Nesse momento, Lulu olhou disfarçadamente para mim, pedindo através daquele olhar: “Pelo amor de Deus, amor, não fala nada, não vale a pena”. Mas, infelizmente, o seu olhar chegou alguns segundos atrasado e, foi nesse atraso que automaticamente escapou da minha boca: “E isso está fazendo um bem danado para o seu filho, né? Respondi, olhando para o  Battle Royale que o garoto jogava no celular.

Quando disse isso, Lulu novamente através do seu olhar se expressou: “Fudeu tudo” (rs). Fomos salvos pelos anfitriões da festa que nos convidaram para ver um velho amigo que havia chegado de viagem. No final do encontro quando já estávamos indo embora, Lulu me disse que o sujeito me olhou pelas costas como se quisesse me devorar vivo. Ufaaaa! Foi por pouco, mas, confesso, que valeu a pena. Os colegas que estavam em nossa mesa também “zarparam” após darem uma desculpa qualquer, evitando assim, ficar ouvindo ataques desnecessários aos livros como se fossem o mal do século. 

O algoz de uma outra situação foi um amigo meu. Acredita! Sendo traído e espezinhado pelo próprio amigo (rs). É por isso, esse fato que eu vou contar agora, doeu tanto. Veja só o que aconteceu. Mariana e o Carlos Luiz a quem eu chamo de “Caco” moram em São Paulo, mas quase sempre eles “baixam” por aqui. O casal tem um filho de 7 anos, a quem eu chamo de Caquinho. Um amor de criança e um amor de casal. Tanto eu quanto Lulu, gostamos demais deles. Numa de suas visitas, a Mariana me pediu emprestado a saga “O Senhor dos Anéis” que por incrível que possa parecer, ela ainda não havia lido. Apesar de ter um ciúme enorme dos meus “bebês”, achei que seria deselegante recusar o seu pedido já que ela havia conhecido a minha sala de leitura. E assim, a Mariana levou os meus três volumes da saga que eu havia comprado na época de seu lançamento pela editora Martins Fontes. Isso lá nos idos de 2000.

● **INSTRUÇÃO**: Por favor, transcreva palavra por palavra a parte do trecho que começa em "O algoz de uma" e termina em "idos de 2000.". As linhas que vêm depois não têm nenhum papel aqui.

● **DADOS REGISTRADOS**:
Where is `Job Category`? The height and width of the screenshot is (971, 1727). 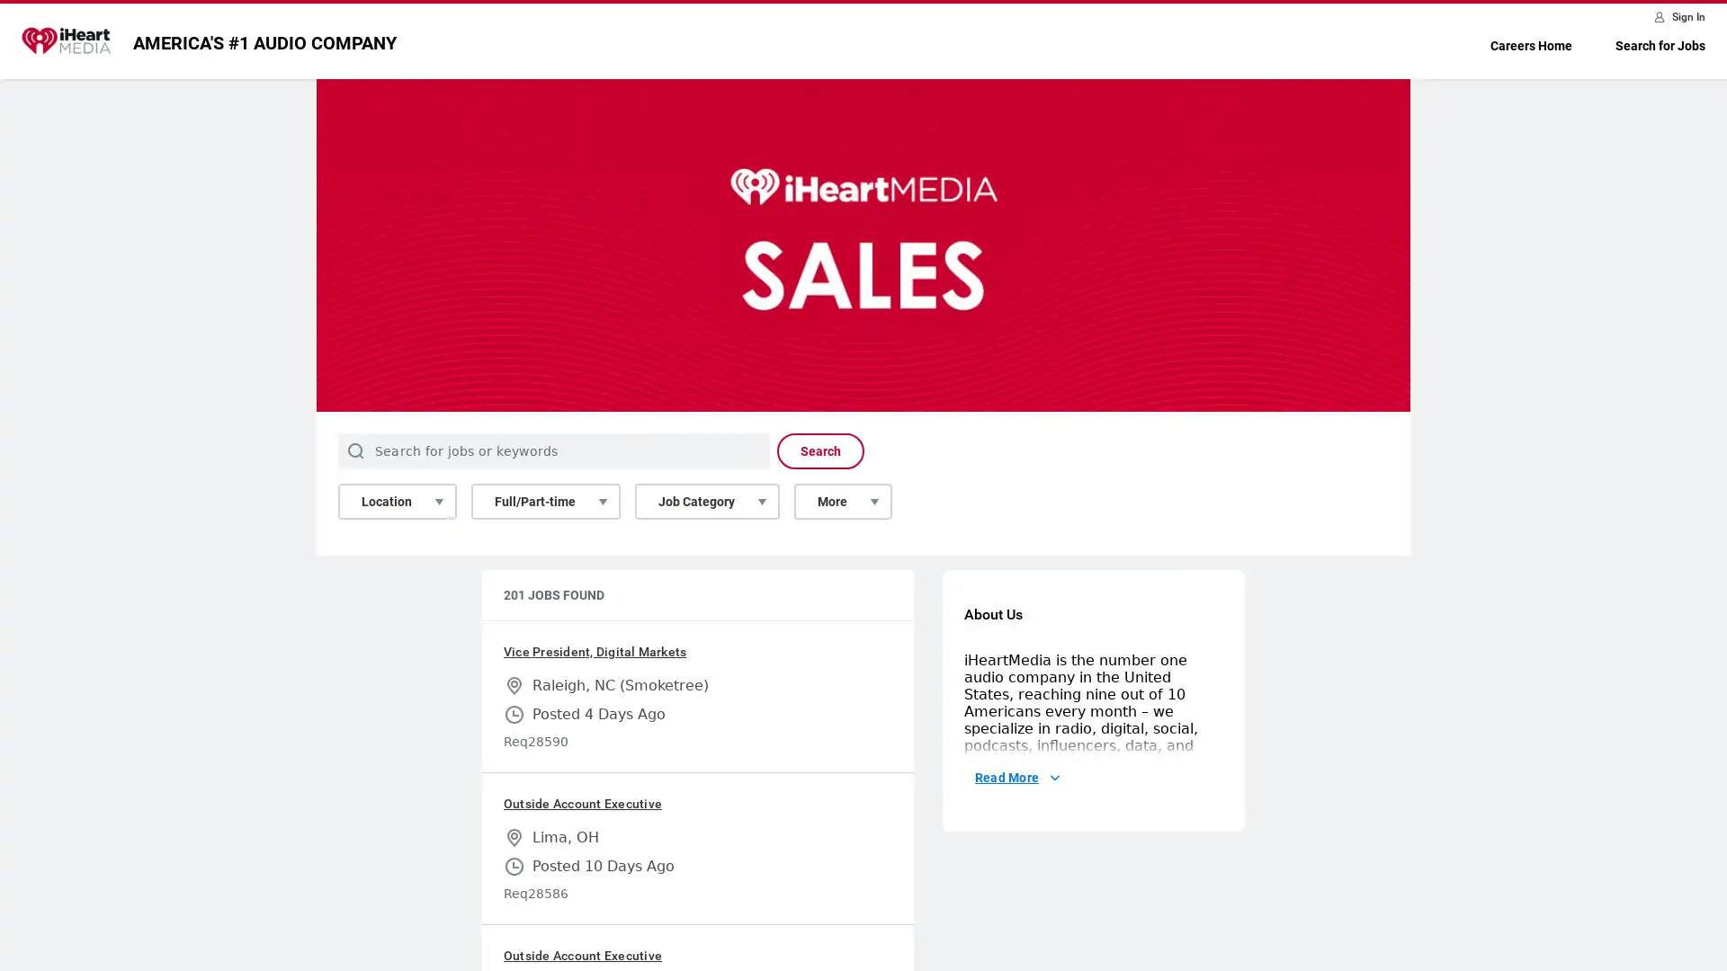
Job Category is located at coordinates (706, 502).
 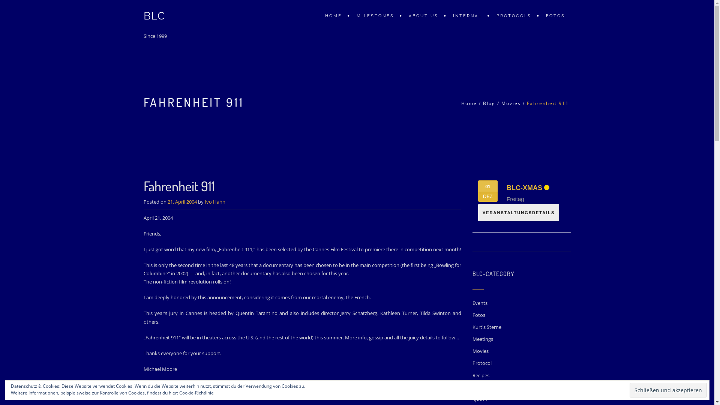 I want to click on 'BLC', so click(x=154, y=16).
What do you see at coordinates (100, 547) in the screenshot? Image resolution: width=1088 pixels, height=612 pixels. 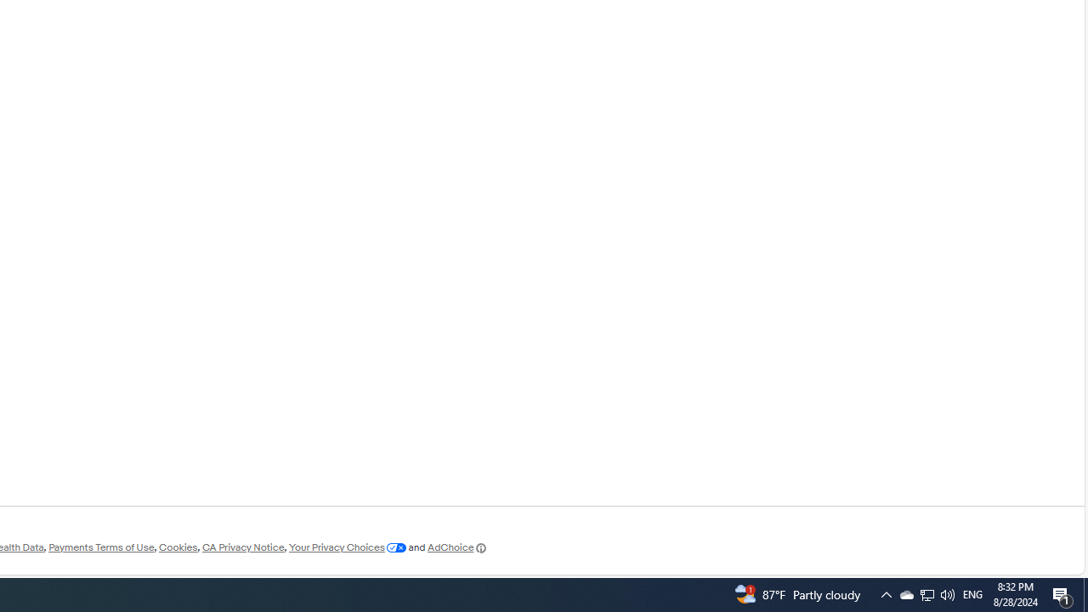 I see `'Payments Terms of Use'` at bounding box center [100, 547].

● **RESPOSTA**:
O algoz de uma outra situação foi um amigo meu. Acredita! Sendo traído e espezinhado pelo próprio amigo (rs). É por isso, esse fato que eu vou contar agora, doeu tanto. Veja só o que aconteceu. Mariana e o Carlos Luiz a quem eu chamo de “Caco” moram em São Paulo, mas quase sempre eles “baixam” por aqui. O casal tem um filho de 7 anos, a quem eu chamo de Caquinho. Um amor de criança e um amor de casal. Tanto eu quanto Lulu, gostamos demais deles. Numa de suas visitas, a Mariana me pediu emprestado a saga “O Senhor dos Anéis” que por incrível que possa parecer, ela ainda não havia lido. Apesar de ter um ciúme enorme dos meus “bebês”, achei que seria deselegante recusar o seu pedido já que ela havia conhecido a minha sala de leitura. E assim, a Mariana levou os meus três volumes da saga que eu havia comprado na época de seu lançamento pela editora Martins Fontes. Isso lá nos idos de 2000.